Exercise goal → The listing must be reproduced in full, exactly as it stands.

____ Entries provided

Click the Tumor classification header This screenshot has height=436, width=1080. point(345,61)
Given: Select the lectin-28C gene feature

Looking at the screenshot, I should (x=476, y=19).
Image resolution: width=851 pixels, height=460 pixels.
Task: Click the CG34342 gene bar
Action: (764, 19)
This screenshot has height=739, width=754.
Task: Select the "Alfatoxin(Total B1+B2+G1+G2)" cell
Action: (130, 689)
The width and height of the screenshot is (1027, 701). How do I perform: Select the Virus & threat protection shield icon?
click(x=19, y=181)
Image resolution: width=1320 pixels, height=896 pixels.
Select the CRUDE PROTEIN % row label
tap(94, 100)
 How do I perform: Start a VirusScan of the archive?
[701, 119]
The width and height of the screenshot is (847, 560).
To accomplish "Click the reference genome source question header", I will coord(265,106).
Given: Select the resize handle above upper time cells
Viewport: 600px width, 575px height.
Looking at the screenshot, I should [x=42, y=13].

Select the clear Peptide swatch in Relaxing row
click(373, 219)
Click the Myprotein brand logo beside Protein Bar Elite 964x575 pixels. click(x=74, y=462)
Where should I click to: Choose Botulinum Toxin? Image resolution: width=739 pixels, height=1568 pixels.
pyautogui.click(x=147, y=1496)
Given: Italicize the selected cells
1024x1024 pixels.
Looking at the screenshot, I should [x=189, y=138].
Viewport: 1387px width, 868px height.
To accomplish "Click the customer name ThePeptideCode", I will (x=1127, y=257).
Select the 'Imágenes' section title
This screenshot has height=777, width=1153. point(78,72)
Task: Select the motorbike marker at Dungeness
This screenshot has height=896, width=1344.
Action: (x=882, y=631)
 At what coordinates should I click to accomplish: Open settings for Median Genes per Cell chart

________

Your response →
Click the Tumor classification header This screenshot has height=436, width=1080. point(345,61)
Given: Select the lectin-28C gene feature

Looking at the screenshot, I should (x=476, y=19).
Image resolution: width=851 pixels, height=460 pixels.
Task: Click the CG34342 gene bar
Action: (764, 19)
This screenshot has height=739, width=754.
Task: Select the "Alfatoxin(Total B1+B2+G1+G2)" cell
Action: (130, 689)
The width and height of the screenshot is (1027, 701). How do I perform: Select the Virus & threat protection shield icon?
click(x=19, y=181)
Image resolution: width=1320 pixels, height=896 pixels.
Select the CRUDE PROTEIN % row label
tap(94, 100)
 How do I perform: Start a VirusScan of the archive?
[701, 119]
The width and height of the screenshot is (847, 560).
To accomplish "Click the reference genome source question header", I will coord(265,106).
Given: Select the resize handle above upper time cells
Viewport: 600px width, 575px height.
Looking at the screenshot, I should [x=42, y=13].

Select the clear Peptide swatch in Relaxing row
click(373, 219)
Click the Myprotein brand logo beside Protein Bar Elite 964x575 pixels. click(x=74, y=462)
Where should I click to: Choose Botulinum Toxin? Image resolution: width=739 pixels, height=1568 pixels.
pyautogui.click(x=147, y=1496)
Given: Italicize the selected cells
1024x1024 pixels.
Looking at the screenshot, I should [x=189, y=138].
Viewport: 1387px width, 868px height.
To accomplish "Click the customer name ThePeptideCode", I will (x=1127, y=257).
Select the 'Imágenes' section title
This screenshot has height=777, width=1153. point(78,72)
Task: Select the motorbike marker at Dungeness
This screenshot has height=896, width=1344.
Action: (x=882, y=631)
 At what coordinates should I click to accomplish: Open settings for Median Genes per Cell chart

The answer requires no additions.